Pedro Sánchez – Espanha 

“Há 50 anos a democracia chilena foi vítima de um ataque brutal que estremeceu o mundo. Aquele golpe bárbaro não apenas quebrou a ordem constitucional e derrubou um governo legítimo eleito nas urnas, mas também precedeu um tempo sombrio para os direitos humanos e liberdade no Chile”, declarou o primeiro-ministro espanhol, Pedro Sánchez. 

O líder europeu recordou com sua mensagem “aqueles que deram suas vidas pela liberdade e democracia, os que sofreram torturas, perseguição e exílio”.

António Costa – Portugal

Também a convite de Boric, o primeiro-ministro português António Costa participou das cerimônias em memória aos 50 anos do golpe. “Este é um momento para lembrar que a democracia não é definitiva e que, todos os dias, temos de lutar por ela”, declarou ele. 

Falando sobre Allende, Costa afirmou que o ex-presidente “foi e será sempre um exemplo para todos aqueles que amam a liberdade e a democracia”.

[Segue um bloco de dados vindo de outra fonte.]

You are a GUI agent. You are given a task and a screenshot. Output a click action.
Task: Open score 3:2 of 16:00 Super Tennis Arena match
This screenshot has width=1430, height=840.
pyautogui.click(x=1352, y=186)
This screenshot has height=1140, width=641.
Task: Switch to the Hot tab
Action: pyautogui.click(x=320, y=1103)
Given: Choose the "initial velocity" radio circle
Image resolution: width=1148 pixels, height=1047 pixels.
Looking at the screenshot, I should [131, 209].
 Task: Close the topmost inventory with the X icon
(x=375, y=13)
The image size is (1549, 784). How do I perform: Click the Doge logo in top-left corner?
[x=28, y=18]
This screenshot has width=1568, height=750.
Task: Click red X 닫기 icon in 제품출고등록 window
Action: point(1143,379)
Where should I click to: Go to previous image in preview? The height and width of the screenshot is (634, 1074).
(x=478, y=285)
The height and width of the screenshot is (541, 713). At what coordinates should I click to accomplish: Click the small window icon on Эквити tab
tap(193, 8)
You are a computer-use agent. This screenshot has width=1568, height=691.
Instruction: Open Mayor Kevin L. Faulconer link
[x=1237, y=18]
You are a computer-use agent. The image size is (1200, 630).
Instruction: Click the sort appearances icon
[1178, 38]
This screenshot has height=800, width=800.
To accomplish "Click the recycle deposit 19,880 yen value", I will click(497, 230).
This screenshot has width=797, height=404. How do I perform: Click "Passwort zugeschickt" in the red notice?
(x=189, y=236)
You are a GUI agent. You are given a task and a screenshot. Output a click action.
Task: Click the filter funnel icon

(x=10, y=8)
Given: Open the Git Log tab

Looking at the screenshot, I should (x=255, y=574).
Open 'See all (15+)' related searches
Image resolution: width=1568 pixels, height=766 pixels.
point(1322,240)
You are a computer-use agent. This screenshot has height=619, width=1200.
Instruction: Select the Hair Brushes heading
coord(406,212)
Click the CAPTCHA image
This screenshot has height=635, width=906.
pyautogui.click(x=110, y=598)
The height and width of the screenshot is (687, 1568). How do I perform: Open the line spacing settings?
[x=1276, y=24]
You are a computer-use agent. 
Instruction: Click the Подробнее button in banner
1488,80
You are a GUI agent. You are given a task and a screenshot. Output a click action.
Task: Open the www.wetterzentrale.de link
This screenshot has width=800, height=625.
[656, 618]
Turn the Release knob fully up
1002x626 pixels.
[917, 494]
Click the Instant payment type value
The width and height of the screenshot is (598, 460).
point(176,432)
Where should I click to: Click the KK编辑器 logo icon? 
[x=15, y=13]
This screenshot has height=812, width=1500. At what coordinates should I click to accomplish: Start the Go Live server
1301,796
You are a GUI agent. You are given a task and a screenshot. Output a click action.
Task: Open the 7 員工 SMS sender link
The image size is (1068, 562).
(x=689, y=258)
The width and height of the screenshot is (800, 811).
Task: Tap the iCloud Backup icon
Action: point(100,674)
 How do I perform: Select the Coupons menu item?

“Um dia para recordar também que, se é verdade que as democracias nunca são adquiridas, as ditaduras têm sempre um fim. Hoje assinalamos os 50 anos da imposição de uma ditadura, daqui a alguns meses celebraremos os 50 anos da Revolução dos Cravos que pôs fim à ditadura em Portugal”, completou. 

Emmanuel Macron – França 

“Este 11 de setembro de 2023 marca um momento solene em que reavivamos a memória de pessoas que foram detidas, torturadas e assassinadas por causa das suas convicções políticas. Também nos lembramos das famílias que foram desfeitas, das esperanças que foram destruídas e das vozes que foram silenciadas”, declarou o presidente da França, Emmanuel Macro,  sobre a data no Chile. 

O mandatário europeu também saudou os franceses que acolheram chilenos exilados durante a ditadura de Pinochet. 

Macron ainda apelou por “espaços onde as vozes de todos os cidadãos possam ser ouvidas e respeitadas, independentemente das suas opiniões políticas. Temos um dever especial para com todos aqueles cujos direitos estão particularmente ameaçados, especialmente mulheres e crianças”. 

Michael D. Higgins – Irlanda

Também em um vídeo enviado a convite da Presidência chilena, o presidente da Irlanda, Michael D. Higgins, considerou tais homenagens que ele e outros líderes ao redor do mundo têm prestado ao Chile neste 11 de setembro como uma oportunidade de “outorgar sua adesão à democracia e aos direitos humanos”. 

Higgins também elogiou Boric por “tomar medidas para que a democracia nunca mais seja ameaçada pela violência” e lembrou sua visita ao Chile como observador do plebiscito de 1988 no país, que ordenou o fim da ditadura e a volta da democracia.

Ulf Kristersson – Suécia

O primeiro-ministro da Suécia, Ulf Kristersson, classificou o golpe de Estado no Chile como uma “enorme tragédia, em que famílias foram destruídas”. 

“Muitos cidadãos suecos têm raízes no Chile, e o aniversário de 50 anos também vai ser comemorado na Suécia”, informou o chefe de governo.

“O golpe significou em enorme sofrimento, mas também serve como um lembrete da importância da democracia e tolerância, valores que Suécia e Chile compartilham”, finalizou.